Nouvelle constitution germanique. On était donc d'accord sur tout ce qui concernait le nord de l'Europe. Les principes de la nouvelle constitution germanique étaient arrêtés. L'Autriche, qui dans tout ce qui la regardait avait fait preuve d'une rare prudence, avait refusé le rétablissement de la couronne germanique qu'on était prêt à admettre, de même qu'elle avait refusé les provinces belges qui préféraient sa souveraineté à celle de la Hollande, et que l'Angleterre lui aurait cédées volontiers pour qu'elle se trouvât en contact avec la France, ainsi que l'étaient déjà la Prusse et la Bavière. L'Autriche, consentant bien à ce que les autres (p.~602) fussent compromis, et ne se souciant pas de l'être, avait refusé les provinces belges, riches, belles, bien disposées, mais lointaines et placées trop près de la France. Les provinces vénitiennes et milanaises, moins industrieuses, mais aussi fertiles, et mieux situées par rapport à elle, lui convenaient davantage. L'Autriche convertit la couronne germanique en une présidence perpétuelle de la Diète. Quant à la couronne germanique, elle en avait senti le poids, et elle n'en voulait pas la dépendance, si en la rétablissant on la laissait élective. Constitution de la Diète germanique. Or, comme la Prusse ne pouvait l'admettre qu'élective, dans l'espérance de l'obtenir un jour, l'Autriche avait eu la sagesse de ne plus vouloir d'une couronne fort lourde, qu'on n'obtenait à chaque règne qu'en flattant les électeurs, et qu'on était menacé de voir passer à la Prusse. Elle avait mieux aimé voir cette couronne abolie et convertie en ce qu'elle avait de plus réellement utile, la présidence perpétuelle de la Diète germanique. Il est vrai qu'on laissait ainsi indécise une question des plus graves, et qui devait être l'une des difficultés de l'avenir, celle du commandement militaire de la Confédération. Mais, dans le moment, on ne songeait qu'à s'établir pour la paix, car il semble qu'on ne puisse avoir à chaque époque qu'une idée à la fois.

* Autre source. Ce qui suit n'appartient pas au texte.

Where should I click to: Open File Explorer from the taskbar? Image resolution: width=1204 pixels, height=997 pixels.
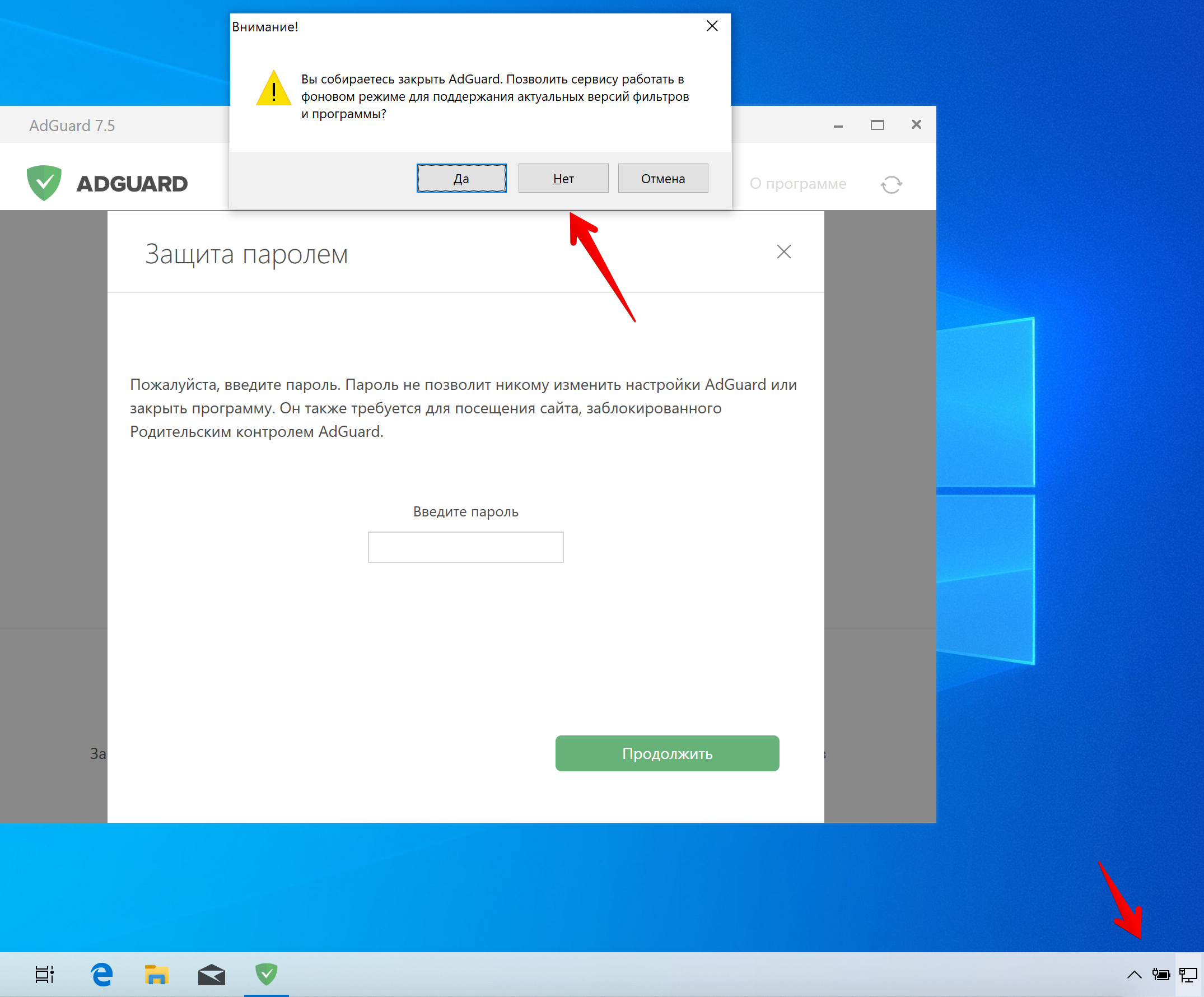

L'ancienne Diète simplifiée, avec l'Autriche pour président perpétuel, avait été généralement préférée. Au lieu de la division en plusieurs ordres et du nombre infini des votants, on avait résolu de se conformer aux indications du temps et de concentrer le vote comme on avait concentré la souveraineté. On établit donc une assemblée ordinaire de 17 confédérés, dans laquelle chacun d'eux n'avait qu'une (p.~603) voix, quelle que fût sa puissance, Autriche ou Bade, Prusse ou Mecklenbourg, sauf toutefois à réunir les trop petits princes en divers groupes qui n'en auraient qu'une. Les anciennes villes libres notamment, réduites à quatre, Francfort, Brême, Lubeck, Hambourg, durent toutes ensemble n'avoir qu'une voix. Indépendamment de cette assemblée ordinaire, siégeant perpétuellement à Francfort, résolvant les affaires courantes, et décidant les cas de compétence, on en établit une autre, dite générale, composée de 69 votants, où chacun devait avoir un nombre de voix proportionné à son importance, lorsqu'il s'agirait ou des lois fondamentales ou des grands intérêts du pacte fédéral.